Parceira Gotion finaliza desenho industrial de 2 GWh e mira estreia em veículos elétricos em 2026
A corrida pelas baterias de estado sólido acaba de ganhar um capítulo decisivo. A Gotion High-Tech, fabricante chinesa da qual a Volkswagen detém 25%, anunciou que concluiu o projeto da sua primeira linha de produção em escala de 2 GWh dedicada à tecnologia totalmente sólida.
O movimento marca a transição da fase piloto para planejamento industrial. A empresa já havia finalizado, em 2025, uma linha experimental de 0,2 GWh. Agora, o desenho da planta dez vezes maior está praticamente fechado, com meta de integração em veículos a partir do fim de 2026.
A bateria, batizada de “Jinshi”, utiliza eletrólito sólido à base de sulfeto e atinge densidade energética de 350 Wh/kg no nível de célula. O número representa um ganho de cerca de 40% sobre as células ternárias de íons de lítio mais comuns hoje. Em termos práticos, a empresa fala em autonomia de até 1.000 km por carga, embora esse valor dependa do veículo e do pacote final aplicado.
Outro ponto relevante é a faixa de operação declarada: de -40°C a 80°C, um intervalo que endereça um dos principais gargalos históricos das baterias avançadas, a estabilidade térmica. Em testes de segurança, as células teriam suportado câmara térmica de 200°C e perfuração com agulha de aço de 3 mm sem incêndio ou explosão.
A linha piloto atual já opera com taxa de rendimento de 90%, índice considerado elevado para uma tecnologia ainda em fase de consolidação. Segundo a empresa, tanto os equipamentos principais quanto a arquitetura da linha foram desenvolvidos internamente e com fornecimento doméstico.
Estratégia industrial
A Gotion instalou 53,5 GWh em baterias em 2025, crescimento de 82,5% na comparação anual, o que lhe garantiu a quinta posição global e cerca de 4,5% de participação de mercado. Ainda está distante de líderes como a CATL, mas avança com uma estratégia híbrida: apostar no estado sólido enquanto expande soluções intermediárias.
Nesse contexto, a empresa já lançou a bateria semi-sólida “G-Yuan”, com 300 Wh/kg e plano de capacidade de 12 GWh, funcionando como ponte tecnológica até a maturidade total do estado sólido.

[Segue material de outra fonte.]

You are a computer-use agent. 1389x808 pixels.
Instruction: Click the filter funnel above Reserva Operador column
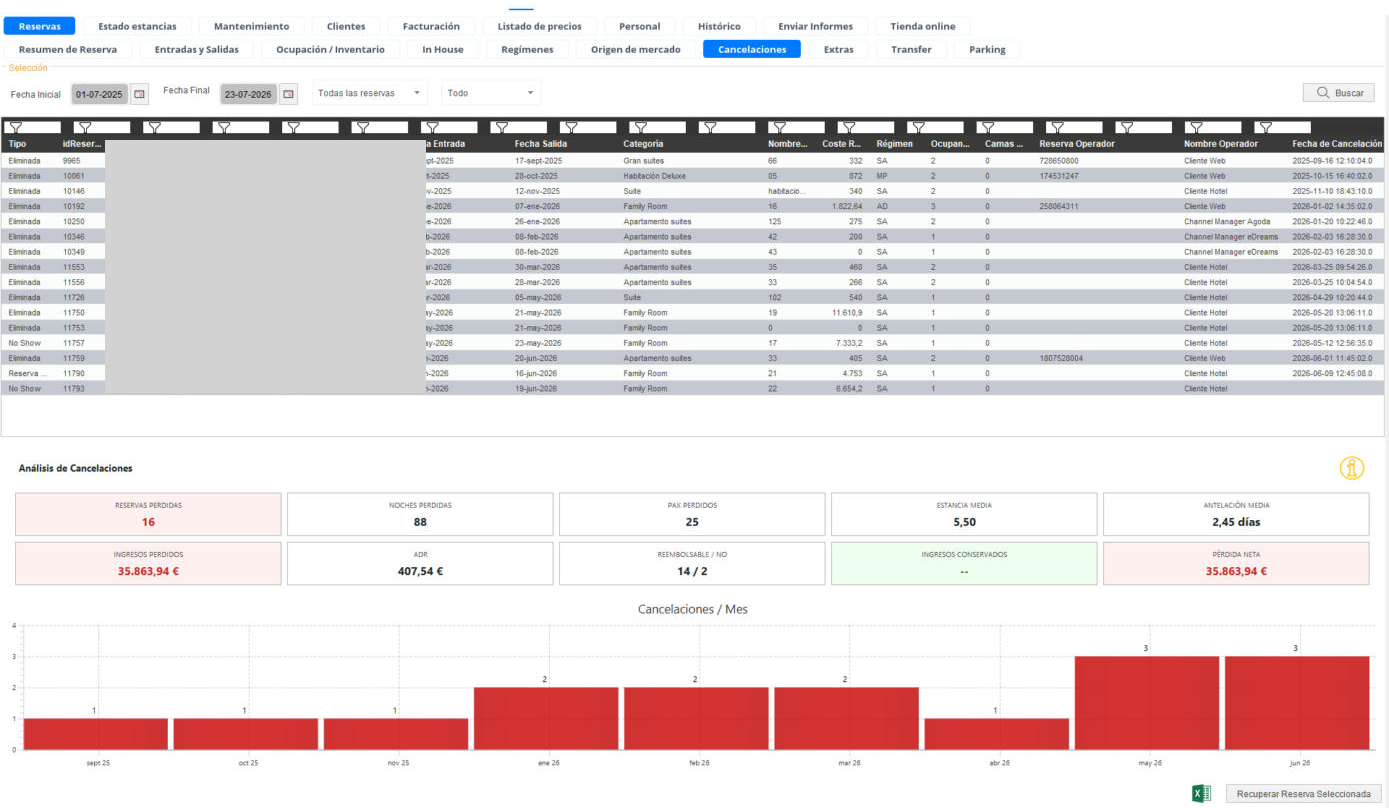(x=1056, y=127)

O investimento estimado para a nova planta de 2 GWh gira entre 3 e 4 bilhões de yuans, dentro do padrão de custo de linhas avançadas na China.
Volkswagen e Audi na fila
A Volkswagen, que detém 25% da Gotion, já assinou cartas de intenção para fornecimento das baterias sólidas, assim como a Audi. A expectativa é iniciar integração em pequena escala até o fim de 2026, enquanto a produção em larga escala ficaria para 2030.
Se o cronograma for cumprido, a Gotion pode se posicionar à frente de concorrentes que projetam produção comercial apenas a partir de 2027. Ainda assim, como toda tecnologia de ruptura, o desafio real não está apenas na densidade energética prometida, mas na consistência industrial e no custo final por kWh.
Para o mercado global, e indiretamente para o Brasil, o anúncio reforça que a transição para baterias mais densas e seguras deixou de ser apenas discurso de laboratório. Agora, começa a entrar na fase em que escala e viabilidade econômica passam a decidir o jogo.